Acclaimed African Filmmaker Dies; PBS and P.O.V. Popular with Emmy; Italian Dub Strike

Popular with Emmy; Italian Dub Strike

Compiled by Floyd Webb and Mark Rabinowitz

>> African Filmmaker Djibril Diop Mambety Dies

Djibril Diop Mambety of Dakar, Senegal and one of Africa’s most
important filmmakers died in Paris last Thursday. He is best know for
two films; ” Hyenes (Ramatou)“, 1993 and “Touki Bouki“. A memorial
Internet site has been established at
The site presently includes a 1993 interview with Mambety, a
filmography and remembrences from friends and associates.

>> PBS and P.O.V. Garner Signicant Emmy Acclaim

The PBS series, P.O.V. picked up four nominations for News and
Documentary Emmy awards last week, with the network picking
up 27 nods overall.
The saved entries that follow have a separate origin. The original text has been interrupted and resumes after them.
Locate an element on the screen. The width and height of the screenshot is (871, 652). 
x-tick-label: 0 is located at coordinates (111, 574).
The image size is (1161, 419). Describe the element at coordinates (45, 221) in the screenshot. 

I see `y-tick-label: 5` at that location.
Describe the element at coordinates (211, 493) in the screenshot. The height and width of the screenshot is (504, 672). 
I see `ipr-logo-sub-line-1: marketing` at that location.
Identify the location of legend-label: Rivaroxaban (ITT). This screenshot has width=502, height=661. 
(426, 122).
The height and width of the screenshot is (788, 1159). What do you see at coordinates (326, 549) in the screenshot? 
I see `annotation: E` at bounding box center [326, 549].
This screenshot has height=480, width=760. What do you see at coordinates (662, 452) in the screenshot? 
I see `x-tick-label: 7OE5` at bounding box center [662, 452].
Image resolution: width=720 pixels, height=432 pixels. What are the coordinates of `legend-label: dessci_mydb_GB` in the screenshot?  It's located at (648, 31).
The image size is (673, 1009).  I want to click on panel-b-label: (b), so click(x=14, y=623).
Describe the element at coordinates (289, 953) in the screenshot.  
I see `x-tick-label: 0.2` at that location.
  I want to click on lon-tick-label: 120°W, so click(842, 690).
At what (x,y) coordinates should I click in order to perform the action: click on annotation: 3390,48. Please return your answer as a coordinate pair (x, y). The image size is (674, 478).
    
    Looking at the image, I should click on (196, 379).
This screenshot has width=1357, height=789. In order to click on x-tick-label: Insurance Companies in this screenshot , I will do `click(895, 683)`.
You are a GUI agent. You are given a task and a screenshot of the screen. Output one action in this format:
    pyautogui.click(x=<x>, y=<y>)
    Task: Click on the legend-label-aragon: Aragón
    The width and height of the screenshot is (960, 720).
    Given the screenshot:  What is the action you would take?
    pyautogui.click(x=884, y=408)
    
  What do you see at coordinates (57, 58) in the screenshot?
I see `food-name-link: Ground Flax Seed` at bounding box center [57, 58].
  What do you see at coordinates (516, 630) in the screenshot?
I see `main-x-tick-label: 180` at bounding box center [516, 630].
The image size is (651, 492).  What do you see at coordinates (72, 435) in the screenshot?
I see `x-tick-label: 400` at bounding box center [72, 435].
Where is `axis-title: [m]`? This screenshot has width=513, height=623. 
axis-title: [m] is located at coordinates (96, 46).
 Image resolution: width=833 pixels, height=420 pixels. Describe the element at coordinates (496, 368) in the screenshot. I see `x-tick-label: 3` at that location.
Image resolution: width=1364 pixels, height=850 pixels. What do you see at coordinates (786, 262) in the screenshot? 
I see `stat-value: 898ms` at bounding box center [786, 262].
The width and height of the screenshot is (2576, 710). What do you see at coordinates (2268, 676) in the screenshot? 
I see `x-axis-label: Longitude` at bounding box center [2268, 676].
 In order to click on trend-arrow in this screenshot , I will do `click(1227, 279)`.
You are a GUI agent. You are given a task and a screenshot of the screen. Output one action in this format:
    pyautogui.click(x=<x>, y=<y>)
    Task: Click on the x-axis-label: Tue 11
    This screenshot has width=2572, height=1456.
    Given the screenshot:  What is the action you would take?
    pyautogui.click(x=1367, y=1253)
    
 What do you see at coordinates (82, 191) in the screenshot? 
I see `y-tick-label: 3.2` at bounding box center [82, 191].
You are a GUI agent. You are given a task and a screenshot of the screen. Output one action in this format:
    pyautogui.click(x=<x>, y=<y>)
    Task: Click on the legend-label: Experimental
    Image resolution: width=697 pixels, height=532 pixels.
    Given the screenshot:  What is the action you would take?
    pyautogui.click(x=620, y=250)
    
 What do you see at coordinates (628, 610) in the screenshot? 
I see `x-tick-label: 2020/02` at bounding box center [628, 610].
David Van Taylor and R.J. Cutler’s look at the
1994 Virginia Senatorial race between incumbent Charles Robb
and challenger Oliver North, “A Perfect Candidate” was nominated
for Outstanding Investigative Journalism and Laura Simon’s “Fear
and Learning at Hoover Elementary
,” a look at how denying public
services to illegal immigrants and their children affect the
students, teachers, parents and neighborhood was nominated for
Outstanding Background Analysis of a Single Current Story (Program).
Simon’s film also won the Freedom of Expression Award at the
1997 Sundance Film Festival. Jane C. Wagner and Tina DiFeliciantonio’s
1997 Sundance Grand Jury Prize-winning documentary, “Girls Like Us,”
a study of four years in the lives of teenage girls in South Philadelphia,
was nominated for Outstanding Informational or Cultural Program
and Alan Berliner’s “Nobody’s Business,” a personal look inside
family life with the filmmaker’s reluctant father, was nominated
for Outstanding Interview/Interviewers.

>> Dubbers in Italy on Strike

Italian movie dubbers walked off the job earlier this month, according
to The Associated Press, leaving many films stuck in their original
language. Movies released in Italy are always dubbed, as Italian
movie-goers do not go in for subtitles, and have even developed a
fondness for some of the voices used to dub certain actors, the
wire service reported. Among the films being held up by the strike
are “Saving Private Ryan,” “A Perfect Murder” and “Lethal Weapon 4,”
which is only partly dubbed. The Venice Film Festival, however,
will not be affected, as it screens films in their original language.
Chief of Warner Brothers in Italy, Paolo Ferrari told AP that he was
“not very optimistic” about a possible resolution to the strike.